Aterovax’s SPLA2 Activity Test Significantly Improves Prediction Of Cardiovascular Events In Large Prospective Study
Written on November 15, 2024 - 3:49 pm | by admin
Aterovax SA, a company developing innovative products for atherosclerosis, today announced data demonstrating that its blood test for secretory phospholipase A2 (sPLA2) activity significantly improves cardiovascular risk prediction in patients with stable coronary artery disease (CAD) over a 5 year period, independent of established risk markers, including C-reactive protein. sPLA2 is in a family of pro-inflammatory enzymes linked to the formation and destabilization of atherosclerotic plaques. Aterovax’s sPLA2 activity test was used in 3778 patients in the PEACE (Prevention of Events with Angiotensin Converting Enzyme Inhibition) trial and the results were presented at the American Heart Association’s annual scientific sessions.
“There is growing evidence that testing for sPLA2 activity may provide an additional layer of information that goes above and beyond traditional cardiovascular risk factors and biomarkers,” noted lead investigator in the study, Michelle O’Donoghue of the TIMI Study Group, Cardiovascular Division, Brigham and Women’s Hospital in Boston.
“This study continues to support the role of sPLA2 activity as a prognostic tool for assessing cardiovascular risk,” Dominique Surun, CEO of Aterovax explained. “We believe our test for sPLA2 activity, once approved, could provide highly relevant information to help identify individuals who are at increased risk of cardiovascular events.”
Study Details
The PEACE trial is a randomized, multi-center study of trandolapril vs placebo in 8,290 patients with stable coronary artery disease (CAD). sPLA2 activity levels identified individuals at increased risk of cardiovascular death (CVD) and the combination of CVD, myocardial infarction (MI) or stroke during 5 years of follow-up. After adjusting for baseline differences, individuals with the highest levels of sPLA2 activity had a 78% higher risk of CVD and a 56% higher risk of CVD, MI or stroke than patients with the lowest levels of sPLA2 activity. In addition, sPLA2 activity was a stronger marker for risk prediction than other established biomarkers, including C-reactive protein and lipoprotein-associated phospholipase A2.
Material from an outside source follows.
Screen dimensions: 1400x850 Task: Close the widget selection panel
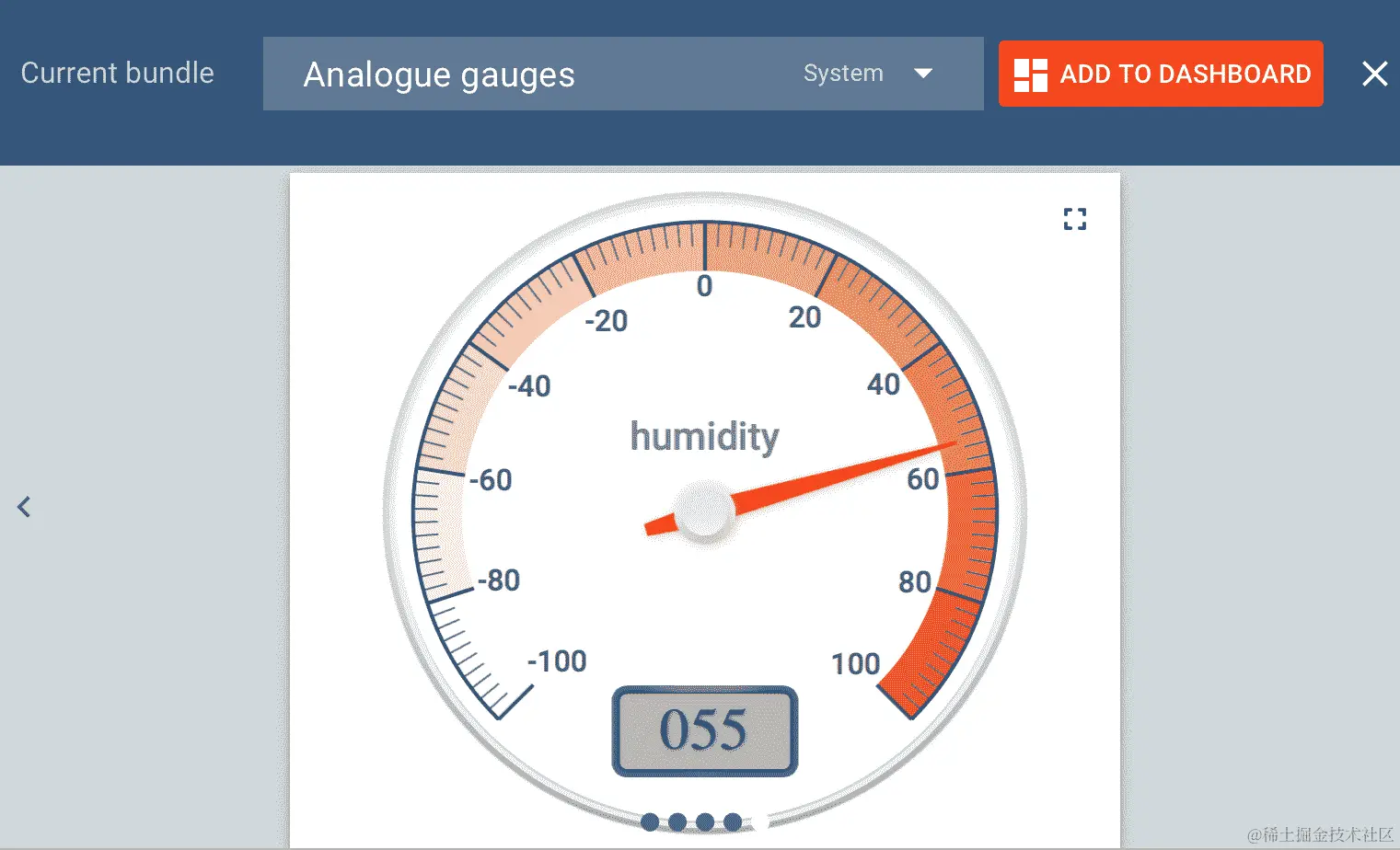point(1374,74)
About Atherosclerosis and sPLA2
Although clinical complications of atherosclerosis can arise from narrowing of the arteries, the most severe clinical events follow the rupture of a plaque. Inflammation, which is implicated in the formation of early fatty streaks as well as at the onset of adverse cardiovascular events, causes cells within the plaque to secrete enzymes that degrade and weaken the fibrous cap, leading to rupture of unstable plaques and thrombus (clot) formation. Ruptured plaques are the cause of acute coronary events and sudden cardiac death. However, thrombotic complications that arise from rupture or fissure (small rupture) of a vulnerable plaque may be clinically silent, yet contribute significantly to plaque progression and ultimately stenosis. It is therefore important to identify patients in whom disruption of a vulnerable plaque is likely to result in a clinical event.
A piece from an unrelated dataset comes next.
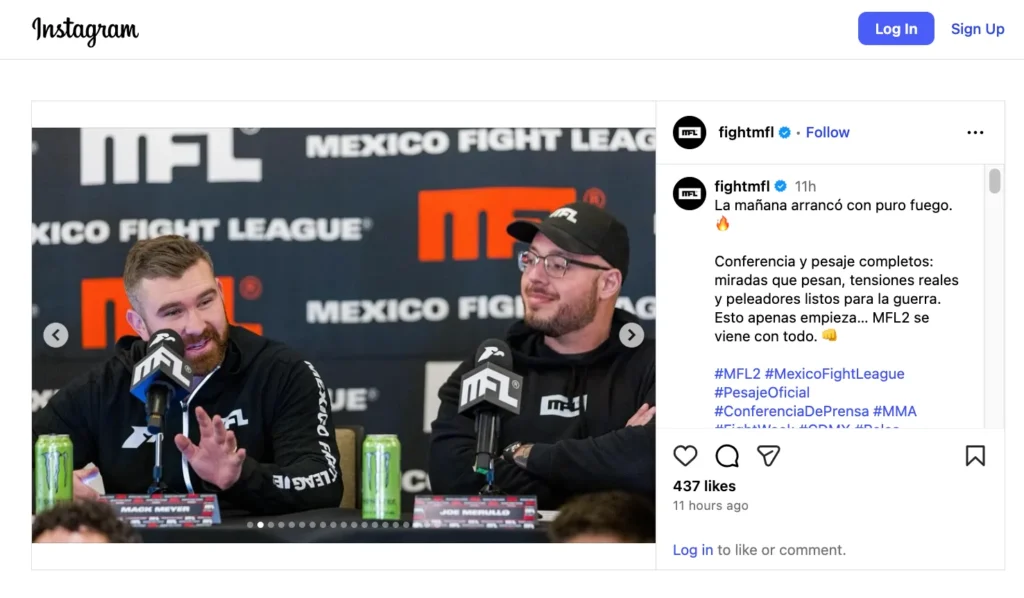Click the Sign Up link

tap(977, 29)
The phospholipases A2 (PLA2) superfamily of enzymes plays a key role in the inflammatory process by generating chemical intermediates. By detecting the activity of secretory PLA2 (sPLA2), the risk of experiencing a cardiovascular event can be determined. Recently, nine large independent international clinical studies, both in clinical and non-clinical populations, demonstrated the strong positive correlation existing between sPLA2 activity and atherosclerotic cardiovascular disease.